Şu an ki durumda;
Çift yarık deneyinde, parçacığın gözlemi önceden bilmesi ve ona göre dalgasal veya parçacık olarak davranması...
Aslında gözlem yapılmadığında, parçacık sürekli dalgasal hareket edecek ve girişim yapacaktır.
Elektron çift yarığa ulaşana kadar bir yol almaktadır. Ancak çift yarık düzeneği öncesi bir gözlem aracı konulunca, parçacık gibi tepki vermektedir.
Daha önce bunu, gözlemci aracın elektronu tespit için foton yollaması ve bu fotonun elektronlara çarpıp yansıması sırasında, elektronların dalga örüntüsünü bozması olarak düşünmüştüm. Daha sonra Veni vidi'nin paylaştığı https://www.youtube.com/watch?v=HA4sHuf93cg&t=213s adresindeki deney, bu düşüncemi ciddi olarak sarstı.
Daha sonra Origin'in, parçacık gibi hareket esnasındaki enerjininim durumunu tanımlarken sorguladığı "Bu çöken örüntülerinin bedelinin, "geçen zaman" olduğunu iddia etsem ne düşünürdünüz? " yaklaşımı geldi.

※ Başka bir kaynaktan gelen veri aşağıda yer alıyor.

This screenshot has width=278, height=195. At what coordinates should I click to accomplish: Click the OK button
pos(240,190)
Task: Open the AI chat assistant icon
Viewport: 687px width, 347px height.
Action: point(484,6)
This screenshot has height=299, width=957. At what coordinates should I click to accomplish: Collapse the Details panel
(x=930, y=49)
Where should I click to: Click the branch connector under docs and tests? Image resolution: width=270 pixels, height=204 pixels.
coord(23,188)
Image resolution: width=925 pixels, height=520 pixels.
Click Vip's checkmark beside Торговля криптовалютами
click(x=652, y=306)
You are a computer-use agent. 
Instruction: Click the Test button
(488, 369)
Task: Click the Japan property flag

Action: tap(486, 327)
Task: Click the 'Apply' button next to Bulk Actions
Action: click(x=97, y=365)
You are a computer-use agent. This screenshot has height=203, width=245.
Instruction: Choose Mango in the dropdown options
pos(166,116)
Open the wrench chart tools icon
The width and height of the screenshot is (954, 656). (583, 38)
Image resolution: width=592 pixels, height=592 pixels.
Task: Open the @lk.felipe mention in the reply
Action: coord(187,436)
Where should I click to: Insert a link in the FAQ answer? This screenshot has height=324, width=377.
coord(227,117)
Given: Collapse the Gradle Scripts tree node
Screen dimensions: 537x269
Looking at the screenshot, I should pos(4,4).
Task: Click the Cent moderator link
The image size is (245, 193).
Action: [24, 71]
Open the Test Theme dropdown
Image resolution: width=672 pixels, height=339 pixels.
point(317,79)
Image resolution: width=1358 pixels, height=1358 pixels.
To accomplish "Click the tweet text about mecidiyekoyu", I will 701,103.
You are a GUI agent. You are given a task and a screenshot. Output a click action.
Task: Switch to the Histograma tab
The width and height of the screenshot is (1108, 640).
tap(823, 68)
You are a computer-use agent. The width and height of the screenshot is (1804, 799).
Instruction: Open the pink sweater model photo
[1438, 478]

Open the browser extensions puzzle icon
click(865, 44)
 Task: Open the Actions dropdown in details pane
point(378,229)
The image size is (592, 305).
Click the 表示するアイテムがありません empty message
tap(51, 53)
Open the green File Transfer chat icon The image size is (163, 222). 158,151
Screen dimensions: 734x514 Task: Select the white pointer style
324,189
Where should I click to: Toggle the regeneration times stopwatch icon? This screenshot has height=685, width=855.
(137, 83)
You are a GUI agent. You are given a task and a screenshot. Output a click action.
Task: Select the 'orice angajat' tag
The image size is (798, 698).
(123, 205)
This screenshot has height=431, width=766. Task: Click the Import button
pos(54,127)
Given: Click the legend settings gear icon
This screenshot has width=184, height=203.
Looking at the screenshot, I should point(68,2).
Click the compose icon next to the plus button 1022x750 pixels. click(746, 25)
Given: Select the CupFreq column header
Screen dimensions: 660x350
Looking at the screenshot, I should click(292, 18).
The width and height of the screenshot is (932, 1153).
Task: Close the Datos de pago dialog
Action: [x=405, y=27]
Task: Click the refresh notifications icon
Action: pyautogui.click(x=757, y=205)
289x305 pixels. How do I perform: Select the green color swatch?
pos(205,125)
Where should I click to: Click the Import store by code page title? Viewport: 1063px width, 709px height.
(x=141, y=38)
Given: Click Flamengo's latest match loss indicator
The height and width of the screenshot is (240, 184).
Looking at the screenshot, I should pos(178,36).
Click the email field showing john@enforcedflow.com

Durumu farklı bir açıdan ele almak gerekti ve özel göreliliğe başvurdum.
Parçacık-elektron çift yarık düzeneğine yaklaşırken V hızı ile yaklaşıyor. Gözlem başladığı anda temas eden ilk foton sırasında almış olduğu yol x1, fakat elektrondan gözlemci detektöre foton geri yollana kadar da bir "delta x" değerinde yol alıyor. Böylece detektöre geri dönen foton x2 pozisyonundan yola çıkmış oluyor. Gözlem amacıyla yollanan foton [((x)^2+h^2) ^1/2] kadar yol alıyor. Dönüşte de aynı oradan yol alıyor.
(x, parçacığın aldığı yolun yarısı. h; gözlemciyle olay anında parçacık arası olan "dik" mesafe)
Elektronun/parçacığın durumu bir sistemdir.
Elektronun aldığı Dx mesafesi boyunca, hareketin göreliliği söz konusu. Yani, elektronun sabit/rest kaldığını düşünerek, gözlem aracının ters yönde aynı hızla hareket ettiğini de iddia edebiliriz. Ki aslında elektron/parçacık açısından da durum budur.
Elektrona göre, gözlem aracı ters yönde hızla hareket ettiği için, ("leading clock lag" hareketin yönünün önündeki tespit anının - fotonun geri yollanma anına göre geri kalması) bu sefer parçacık açısından detektör ona daha ulaşmadan fark edilmiş gibi bir sonuç doğuyor.
Yani gözlemciye göre, parçacık detektörü önceden bilmiş gibi oluyor.
Hala geçen zaman'ın nasıl bir bedel olduğunu kavrayamadım. Ama en azından, parçacığın önceden bilmediğini, bir "özel görelilikte gözlemcilerin durumu" olgusu ile karşılaştığımızı düşünüyorum.
Dalga örüntüsünün bozulması konusunda ise hala detektörden şüpheleniyorum.